Additionally, $1,400 stimulus checks from President Biden’s $1.9 trillion relief plan hit bank accounts in mid-March, giving many cash-strapped Americans money to spend. 

In February, the U.S. imported $258.3 billion worth of goods, but economists believe that March imports will jump dramatically.

“We’re seeing very strong consumer spending,” said Stephen Gallagher, Chief Economist at Societe Generale US. “People are buying goods over services because of the restrictions that have been put in place.”

Many consumer goods are manufactured abroad to cut costs, and strong consumer demand in the first months of the year nearly wiped out domestic inventories. 

“Between meeting consumer demand and replenishing inventories, there’s a huge appetite for imports,” Gallagher said. 

Exports Are Growing, But They’re Hampered by Weak International Demand

Vaccinations may be widespread in the United States, but the same cannot be said for many of its trading partners. Europe’s botched vaccine rollout has led to flagging vaccination rates and renewed lockdowns, and a vaccine shortage in India has led to a deadly second wave of COVID-19. 

“The U.S. recovery is proceeding at a pace that is faster than other advanced economies,” said Robert Stein, Deputy Chief Economist at First Trust Advisors.

International demand is recovering, just not at the pace of domestic demand. Economists expect to see a small increase in exports from February’s $187.3 billion figure. 

The Suez Canal May Be Clear, but Shipping Issues Persist

The plight of the Ever Given, a 1300-foot-long Taiwanese container ship stuck sideways in the Suez Canal, drew international attention to global supply chain issues and shipping bottlenecks. 

Record imports from Asia have overwhelmed ports on the West Coast, leaving many ships anchored in the bay, waiting for their turn to dock and unload their cargo. Despite the Ever Given’s predicament, the bulk of shipping issues are not due to accidents or other trouble. 

“It’s really just the tsunami of imports coming into the country and the limited capacity to receive them,” said Gallagher. “There’s a line of ships ready to be unloaded.”

Instead of waiting for cargo, many ships have been returning to Asia empty, putting an additional damper on U.S. exports.

The Hard-Hit Automotive Sector May See a Small Bounce

The domestic automotive industry has been hit hard, slammed by both the COVID-19 recession and a global semiconductor shortage that shows no signs of subsiding. February’s trade data revealed a $3.4 billion decrease in international trade of automotive parts and engines as factories ground to a halt and both imports and exports of parts and vehicles slowed. 

But economists are hopeful that Biden’s focus on domestic manufacturing, combined with the nearly $400 billion in stimulus checks that hit bank accounts in March, will provide a modest boost for the auto industry. 

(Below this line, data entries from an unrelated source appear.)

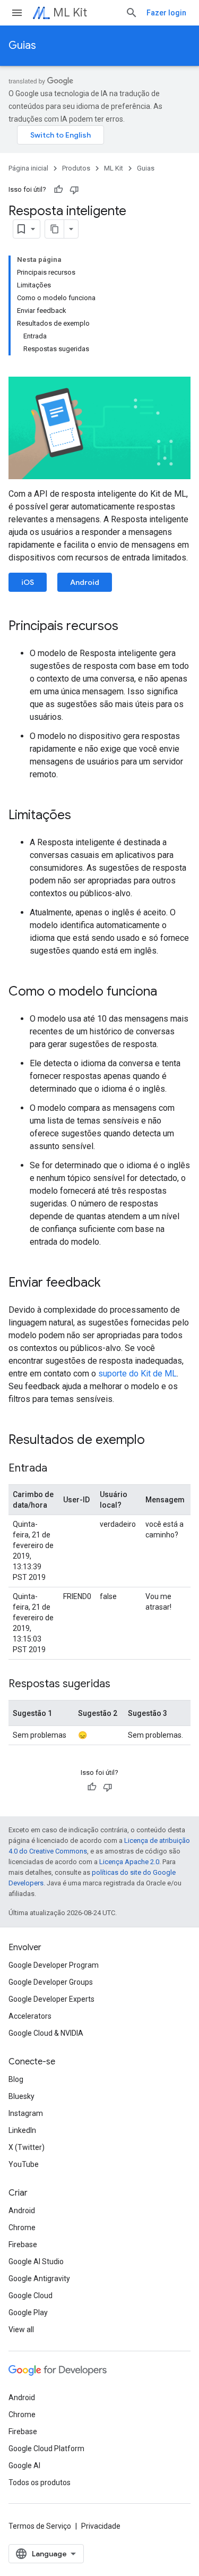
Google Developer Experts (51, 1999)
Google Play (28, 2312)
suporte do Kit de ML (137, 1373)
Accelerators (29, 2016)
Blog (15, 2079)
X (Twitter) (26, 2147)
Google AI (24, 2465)
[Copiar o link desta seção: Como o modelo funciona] (167, 992)
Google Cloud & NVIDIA (45, 2033)
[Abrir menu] (17, 12)
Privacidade (100, 2526)
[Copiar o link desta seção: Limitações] (81, 816)
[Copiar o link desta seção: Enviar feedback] (111, 1283)
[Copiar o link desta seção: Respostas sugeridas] (121, 1684)
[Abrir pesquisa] (131, 12)
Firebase (22, 2244)
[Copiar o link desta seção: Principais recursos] (129, 626)
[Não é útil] (74, 190)
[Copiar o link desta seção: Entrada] (57, 1469)
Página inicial (28, 168)
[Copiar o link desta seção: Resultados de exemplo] (155, 1440)
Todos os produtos (39, 2482)
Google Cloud (30, 2295)
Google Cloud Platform (46, 2448)
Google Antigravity (39, 2278)
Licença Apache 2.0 (129, 1862)
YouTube (23, 2164)
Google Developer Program (53, 1965)
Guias (22, 45)
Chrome (22, 2227)
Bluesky (21, 2096)
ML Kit (70, 12)
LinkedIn (22, 2130)
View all (21, 2329)
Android (84, 582)
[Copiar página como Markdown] (54, 229)
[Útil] (58, 190)
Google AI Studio (36, 2261)
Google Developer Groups (50, 1982)
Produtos (76, 168)
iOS (27, 582)
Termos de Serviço (39, 2526)
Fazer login (166, 12)
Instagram (25, 2113)
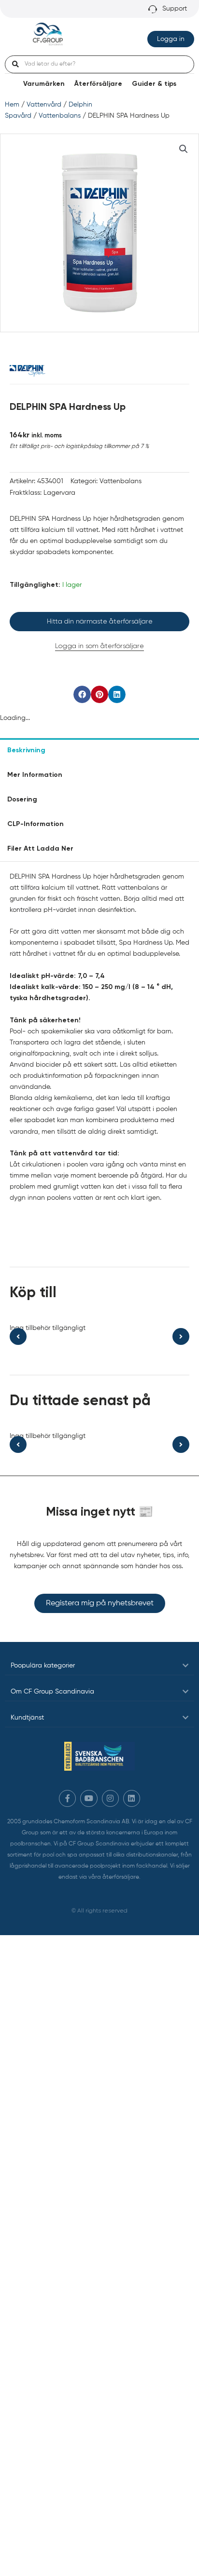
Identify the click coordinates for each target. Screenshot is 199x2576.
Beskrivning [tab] (26, 750)
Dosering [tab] (22, 799)
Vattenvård (44, 104)
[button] (183, 149)
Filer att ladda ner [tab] (40, 848)
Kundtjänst (27, 1717)
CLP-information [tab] (35, 824)
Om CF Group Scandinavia (52, 1691)
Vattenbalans (60, 115)
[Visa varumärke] (27, 370)
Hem (12, 104)
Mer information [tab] (34, 775)
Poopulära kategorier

The Growing Deficit Keeps Hitting New Records

February’s $71.1 billion trade deficit was the highest in history, but economists believe that March’s deficit will be even larger. Hugh Johnson, partner and founder of Hugh Johnson Advisors, projects a trade imbalance of $72.5 billion. 

“That would be a record high,” said Johnson. 

The widening trade deficit was a major source of political tension during the Trump presidency, and the reason Trump launched trade wars with China, Canada, and the EU. Phase One of Trump’s renegotiated trade deal with China aimed to increase Chinese purchases of U.S. goods by $200 billion in 2020 and 2021, but China hasn’t held up its end of the bargain

The deficit continues to widen under President Biden, whose trade strategy remains murky. As Biden pushes off discussions of international trade to focus on the domestic economy, the gap will likely keep growing.